20janv.

2016, l'année de l'ours

La Russie a quitté cette année le club des 5 pays ayant le plus gros budget de défense. Pour autant, la Russie n'a jamais pesé autant sur la scène internationale, et a largement fait la preuve de sa puissance, y compris militaire.

depense_mondiales_defense_2016.svg

Des dépenses militaires au plus bas depuis 1990 et une influence diplomatique au plus haut

Si Janes fait état d'une Russie qui rétrograde à la 6eme place des budgets de défense mondiaux, la Russie n'a eut de cesse de gagner de nombreuses batailles sur le terrain. Après l'épisode ossète et ukrainien, succès militaires dans la zone d'influence historique, la Russie a démontré en Syrie sa capacité à soutenir et opérer avec succès au delà de son "glacis". Ces interventions sont accompagné d'un discours politique cohérent: la priorité à la souveraineté des États devant les droits des peuples; on peut partager ou pas cet position, Vladimir Poutine avance sur l'échiquier international ses pièces avec un sans faute.

the_economist_cover.jpg

Un ascendant jusque dans la campagne américaine

Mais c'est sur le terrain idéologique, que la victoire de l'ours russe est la plus marquante, car partout dans le monde le populisme se répand comme une traînée de poudre. Jusque dans les berceaux de la pensée libérale: aux Royaume Unis et aux États-Unis, on observe de surprenants renversements illustrés par le Brexit puis l'élection de Trump - ce dernier nourrit par ailleurs une certaines sympathie pour Vladimir Poutine. Ces événements ne manquent pas de sel, et le récent discours du président chinois à Davos, louant le libre-échange[1], participe au sentiment d'un espace politique sens dessus dessous.

Ainsi Barack Obama en a appelé à une enquête sur fond de soupçons d'influence dans la campagne électorale américaine, et a demandé l'expulsion de diplomates russes, un signe fort en terme de relations internationales mais qui vient encore appuyer un peu plus fort sur cet échec de la politique américaine vis à vis de la Russie.

Le mythe du Hacker russe... et la réalité

Historiquement, la Russie est un pays au premier plan en terme d’apprentissage des mathématiques. Une étude internationale sur le niveau des élèves en mathématiques en 2015 confirme que ce fait est toujours d'actualité.

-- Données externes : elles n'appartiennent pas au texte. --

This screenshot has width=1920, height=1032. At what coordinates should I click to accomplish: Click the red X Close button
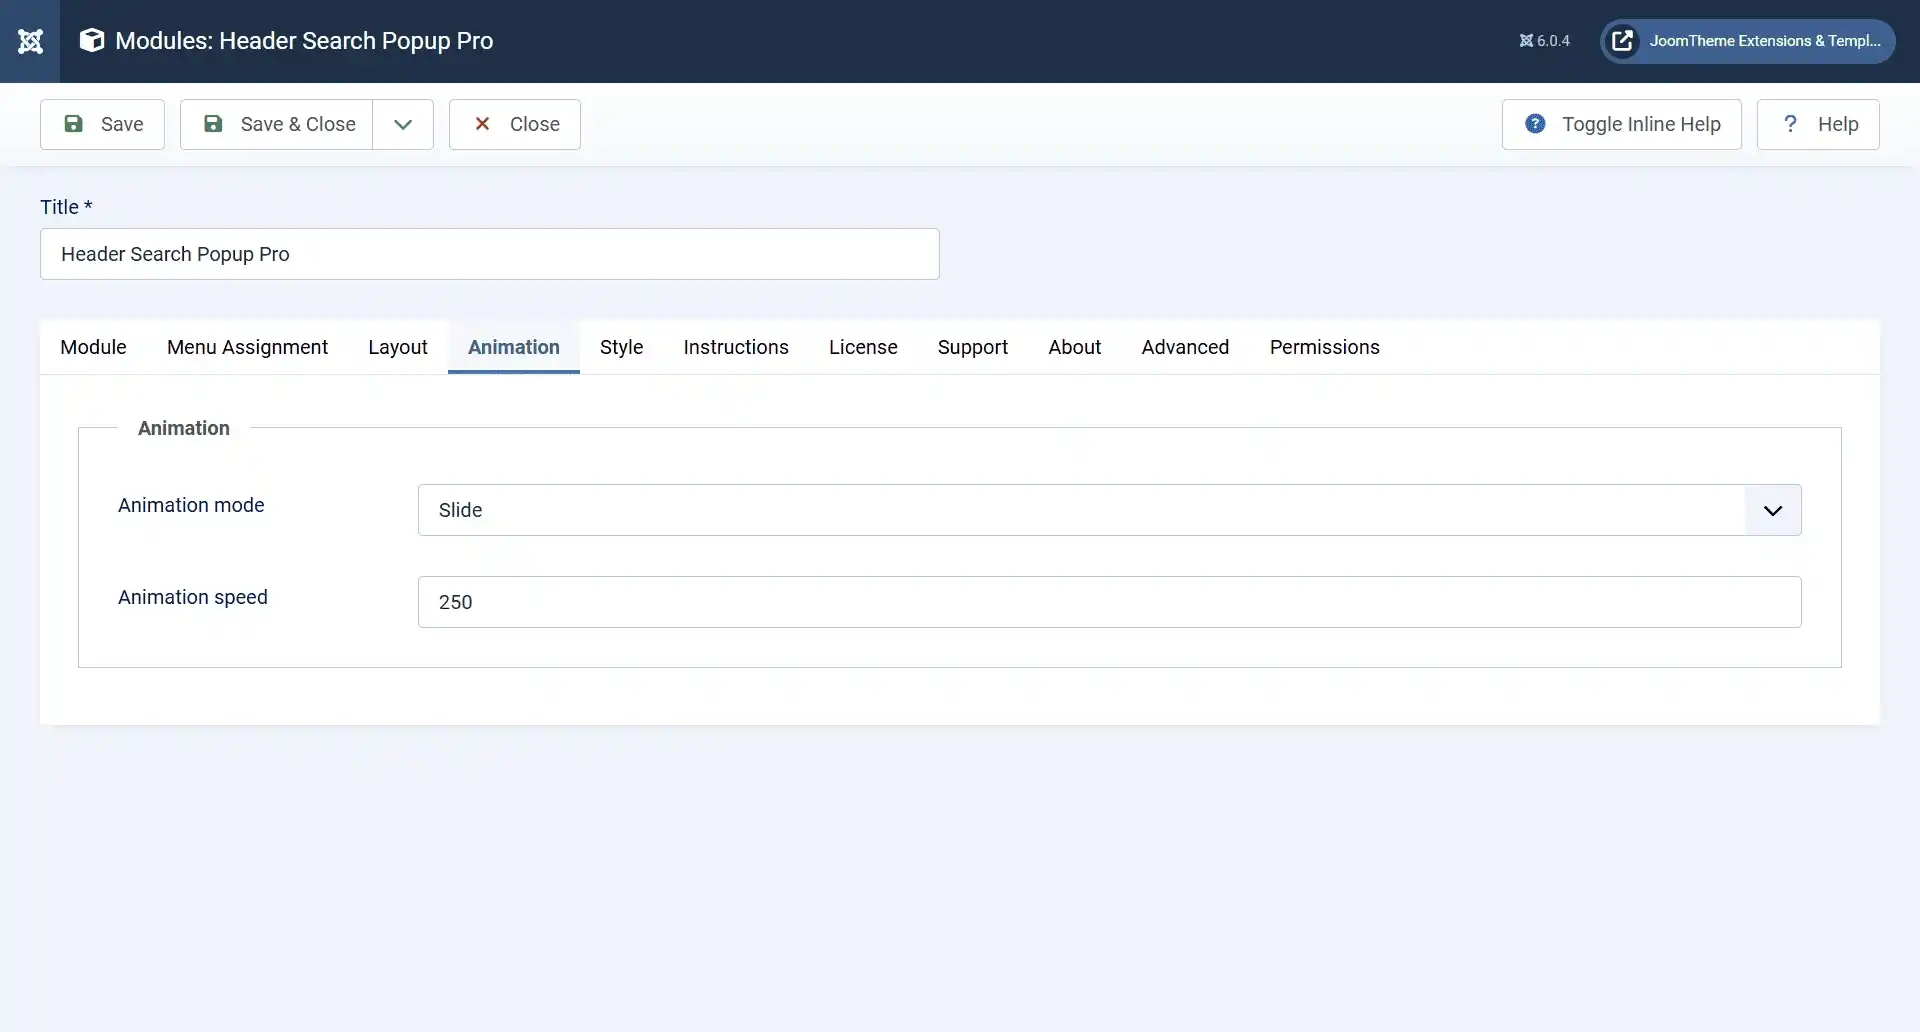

Les mathématiques sont à la base de la programmation informatique, et au vu des faibles débouchés offert par le marché de l'emploi russe dans le domaine, il n'est pas étonnant de voir que la Russie est un vivier de compétence cyber, à la fois en termes de quantifié et de qualité.

iSIGHT_Partners_sandworm_targets_13oct2014.jpg

Sandworn, cyber-attaque utilisée contre l'Ukraine et l'OTAN sert au passage des buts purement criminels, illustrant la porosité des deux domaines dans le paysage cyber russe. (crédit iconographie iSight)

Dès la chute du mur de Berlin, de nombreux chercheurs russes, laissés pour compte ont versé dans la cyber-criminalité , signant les premières pages de l'histoire du hacking Russe, tel Vladimir Levin. L'état russe, de par son laxisme dans la prévention et la répression de la cyber-criminalité à largement favorisé l'émergence de ce paradis pour hackers. La situation aujourd'hui, avec un appareil d'état qui bénéficie de cette expertise, n'est pas fondamentalement différente, à cela près que la frontière entre cyber-criminels et les cyber-guerriers n'a jamais été aussi poreuse, au gré des besoins de l’état russe.

Avec une Amérique en transition politique, un vaste champ de potentialités en 2017 pour la Russie

Par son utilisation de la sphère cyber ou de moyens conventionnels pour influencer; du soft power au hard power, l'ours Russe a su imposer son calendrier et défendre sa vision avec audace et un évident succès, tout cela avec peu de moyens.

A l'heure où la cible des 2% des budgets de défense est devenue une fin en soi, le retour de la Russie nous rappelle cette phrase de Raymond Aron:

J’appelle puissance sur la scène internationale la capacité d’une unité politique d’imposer sa volonté aux autres unités. En bref, la puissance politique n’est pas un absolu mais une relation humaine

Ainsi, s'il faut souhaiter que le budget de la défense français ne se voit pas amputé, il faut surtout souhaiter que les choix politiques tracent une voie ferme pour la défense, sans démagogie (Sentinelle...) ni électoralisme.

Note

[1] Cet article des Echos relate ce nouveau discours inconcevable il y a encore 10 ans.